FastWoe: Fast Weight of Evidence (WOE) encoding and inference

FastWoe is a Python library for efficient Weight of Evidence (WOE) encoding of categorical features and statistical inference. It's designed for machine learning practitioners seeking robust, interpretable feature engineering and likelihood-ratio-based inference for binary classification problems.

🌟 Key Features

Fast WOE Encoding: Leverages scikit-learn's TargetEncoder for efficient computation
Statistical Confidence Intervals: Provides standard errors and confidence intervals for WOE values
Cardinality Control: Built-in preprocessing to handle high-cardinality categorical features
Binning Summaries: Feature-level binning statistics including Gini score and Information Value (IV)
Compatible with scikit-learn: Follows scikit-learn's preprocessing transformer interface
Uncertainty Quantification: Combines Alan Turing's factor principle with Maximum Likelihood theory (see paper)
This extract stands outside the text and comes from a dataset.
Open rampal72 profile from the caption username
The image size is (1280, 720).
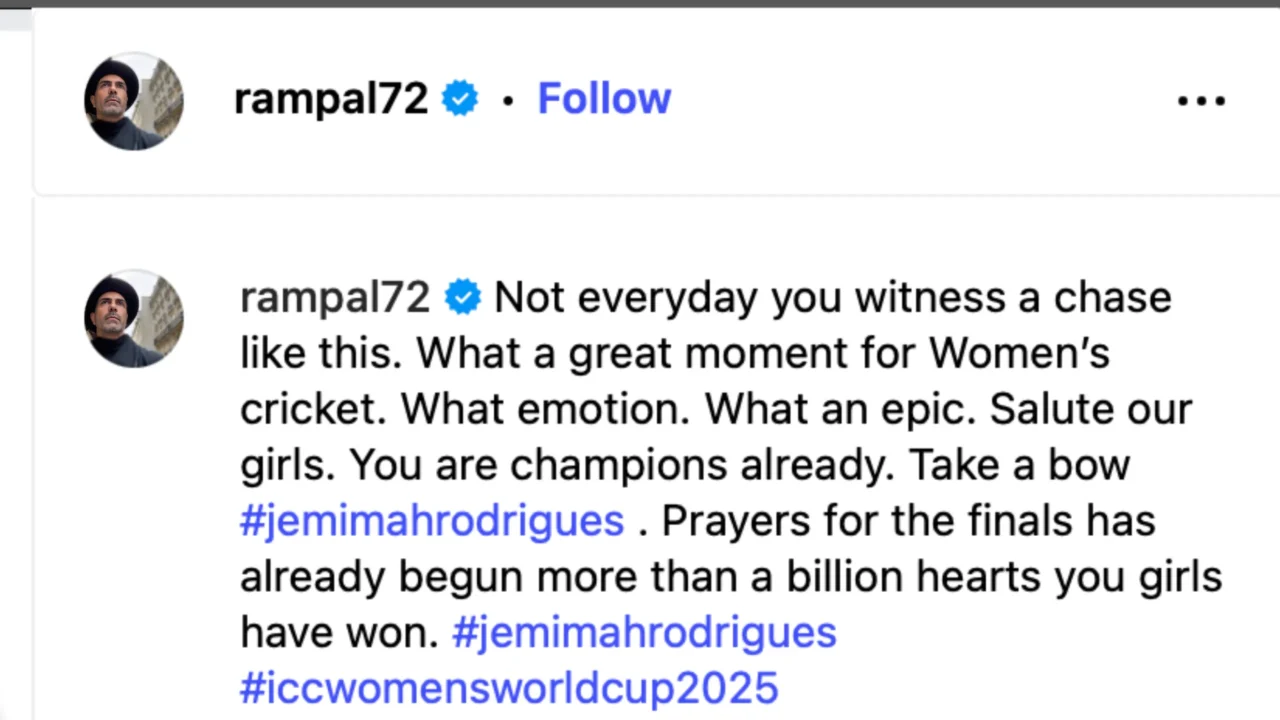pyautogui.click(x=335, y=298)
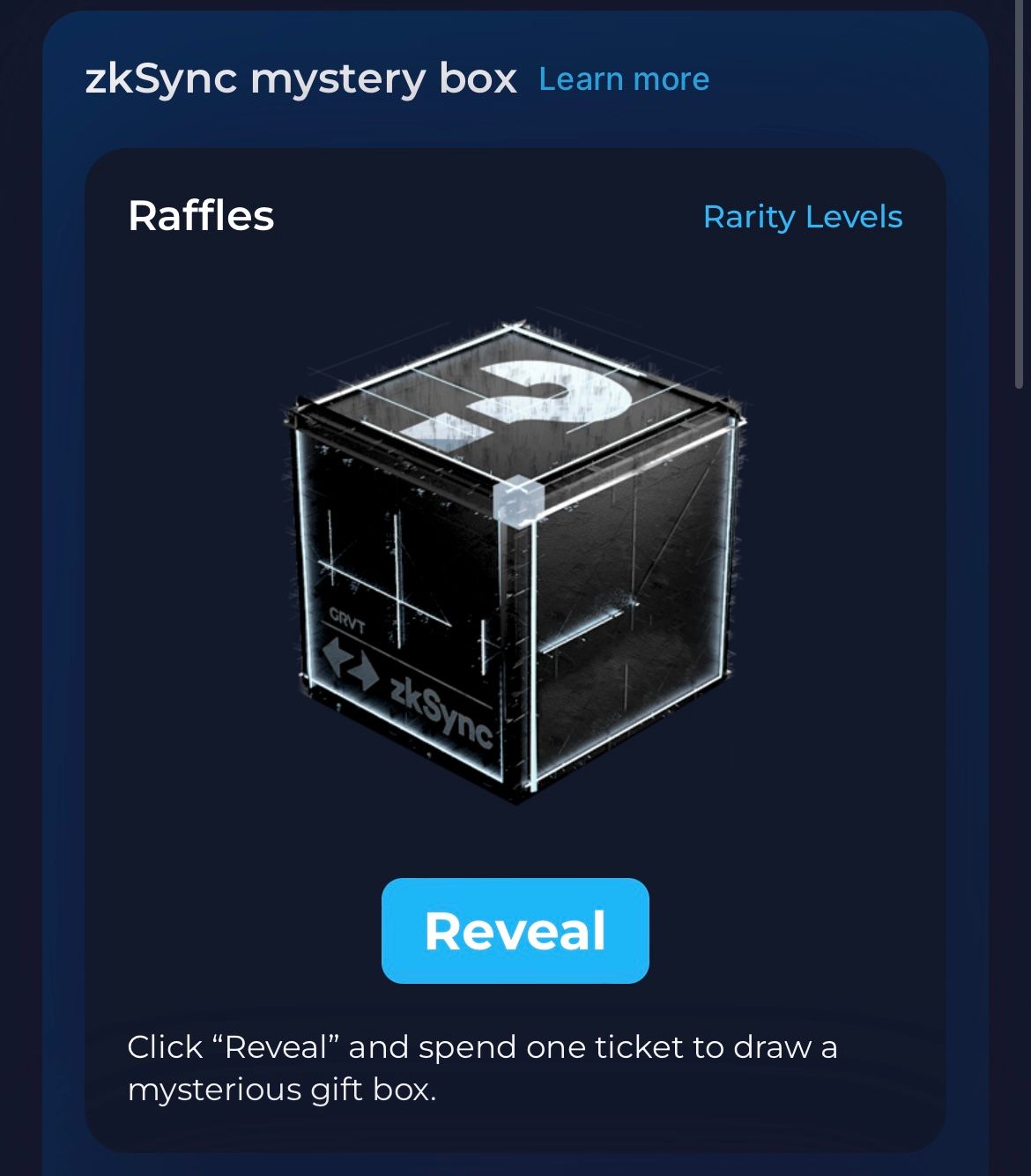Open the Rarity Levels link

click(803, 217)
🎲 What is Weight of Evidence?

Weight of Evidence (WOE) is a statistical technique that:

Transforms discrete features into logarithmic scores
Measures the strength of relationship between feature categories and true labels
Provides interpretable coefficients as weights in logistic regression models
Handles missing values and rare categories gracefully

Mathematical Definition:

WOE = ln(P(Event|Category) / P(Non-Event|Category)) - ln(P(Event) / P(Non-Event))
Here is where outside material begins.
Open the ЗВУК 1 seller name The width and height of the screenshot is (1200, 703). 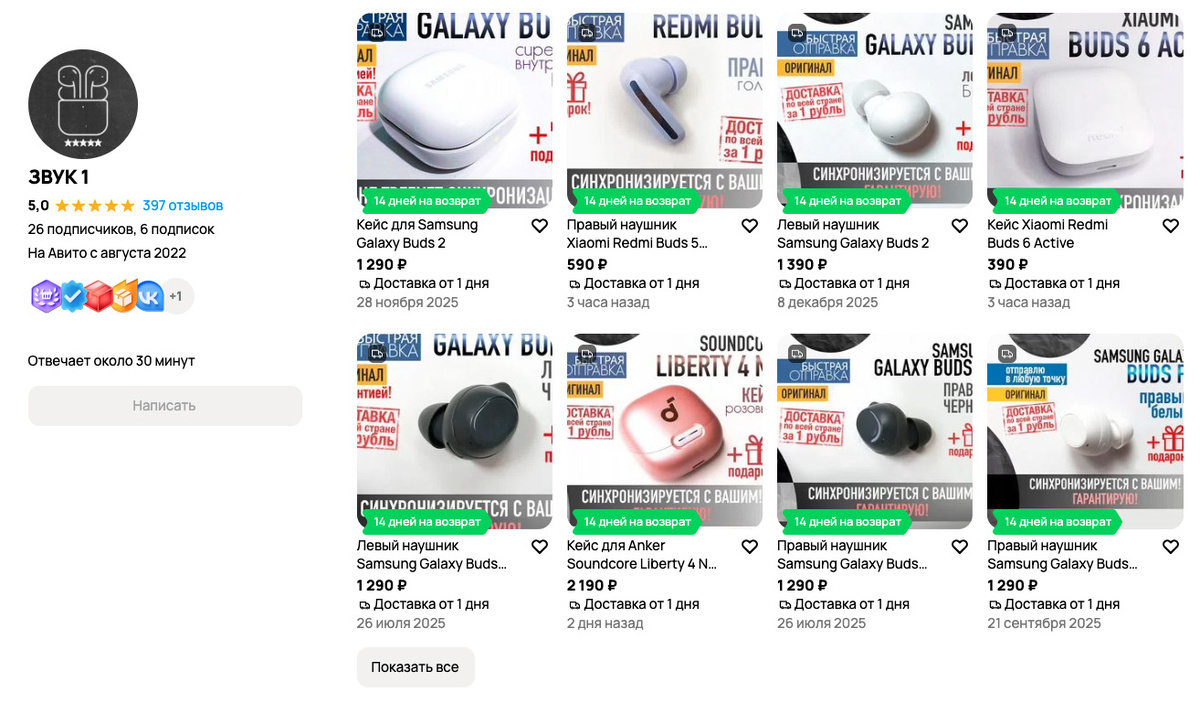[x=59, y=178]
Where WOE represents the log-odds difference between a category and the overall population.

🚀 Installation

Important

FastWoe requires Python 3.9+ and scikit-learn 1.3.0+ for TargetEncoder support.

From PyPI (Recommended)

pip install fastwoe

📦 View on PyPI: https://pypi.org/project/fastwoe/

From Source

git clone https://github.com/xRiskLab/fastwoe.git
cd fastwoe
pip install -e .

Development Installation

git clone https://github.com/xRiskLab/fastwoe.git
cd fastwoe
pip install -e ".[dev]"

Tip

For development work, we recommend using uv for faster package management:

uv sync --dev

📖 Quick Start

import pandas as pd
import numpy as np
from fastwoe import FastWoe, WoePreprocessor

# Create sample data
data = pd.DataFrame({
    'category': ['A', 'B', 'C'] * 100 + ['D'] * 50,
    'high_card_cat': [f'cat_{i}' for i in np.random.randint(0, 50, 350)],
    'target': np.random.binomial(1, 0.3, 350)
})

# Step 1: Preprocess high-cardinality features (optional)
preprocessor = WoePreprocessor(max_categories=10, min_count=5)
X_preprocessed = preprocessor.fit_transform(
    data[['category', 'high_card_cat']], 
    cat_features=['high_card_cat']  # Only preprocess this column
)

# Step 2: Apply WOE encoding
woe_encoder = FastWoe()
X_woe = woe_encoder.fit_transform(X_preprocessed, data['target'])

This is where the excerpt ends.